Ao mesmo tempo que a cena religiosa remetia a um contexto tradicional, o banco ocupado pela família Veloso quebrava estereótipos. Ao lado da atual mulher, Paula Lavigne, e seus filhos Tom, cinco anos, e Zeca, dez, estava Dedé, a ex, companheira de tempos radicais, que posou com ele nua para a capa do disco Jóia, de 1975. Entre eles, Moreno, 29 anos, filho de Caetano com Dedé, com a namorada, a engenheira Clara Flaksman, 26. Todos na mais perfeita harmonia. O passar dos anos manteve a criação afiada, Caetano e seus contemporâneos da tropicália continuam antenados, mas de alguma forma entraram no esquema. Caetano, por exemplo, tem uma esteira em casa para manter a forma. “Mas prefiro pedalar e fazer abdominais, o que me falta é disciplina”, reconhece.
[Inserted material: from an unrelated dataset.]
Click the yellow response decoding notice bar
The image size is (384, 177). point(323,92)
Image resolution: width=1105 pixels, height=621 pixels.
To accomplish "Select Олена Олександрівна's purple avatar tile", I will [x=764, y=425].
Mas o cuidado com o corpo é preocupação mais ou menos recente. Essa geração nasceu do excesso. Do excesso de talento, genialidade, questionamento, loucura… Em busca da felicidade e da realização de imberbes desejos, enfrentaram sem medir consequências um regime que teimava amordaçá-los. Mas como calar jovens que se formaram no seio da contestação? Uma geração que bebeu na fonte do neo-realismo italiano, do cinema novo, da beat generation, da bossa nova, da nouvelle vague. Impossível. “A geração que fez a revolução cultural dos anos 60 foi a última leva de artistas e intelectuais genuinamente brilhante e efervescente deste País. Se fosse para definir um rótulo para eles, como já aconteceu com os surrealistas e os existencialistas, diria que formaram a geração gente que faz”, diz o escritor Ignácio de Loyola Brandão, 66 anos, um decano dos anos em transe. Hoje, quem olha para eles tem a certeza de que a ditadura estava mesmo errada. Ao contrário do que os generais botocudos pensavam, aqueles jovens não eram irresponsáveis a serviço da desordem e da bagunça. Sua inquietação e rebeldia, canalizadas para a música, a literatura e o cinema, ecoam até nossos dias. É que, sem a pretensão de permanecerem jovens para sempre, conseguiram se manter atuais sem perder a essência. “Eles souberam se transformar de jovens revolucionários a homens maduros e atualizados, que pensam de acordo com o seu tempo”, completa Loyola. Coincidentemente, o escritor lança na próxima semana seu 24º livro, O anônimo célebre (ed. Global), que fala sobre a fama fugaz desses tempos de reality shows.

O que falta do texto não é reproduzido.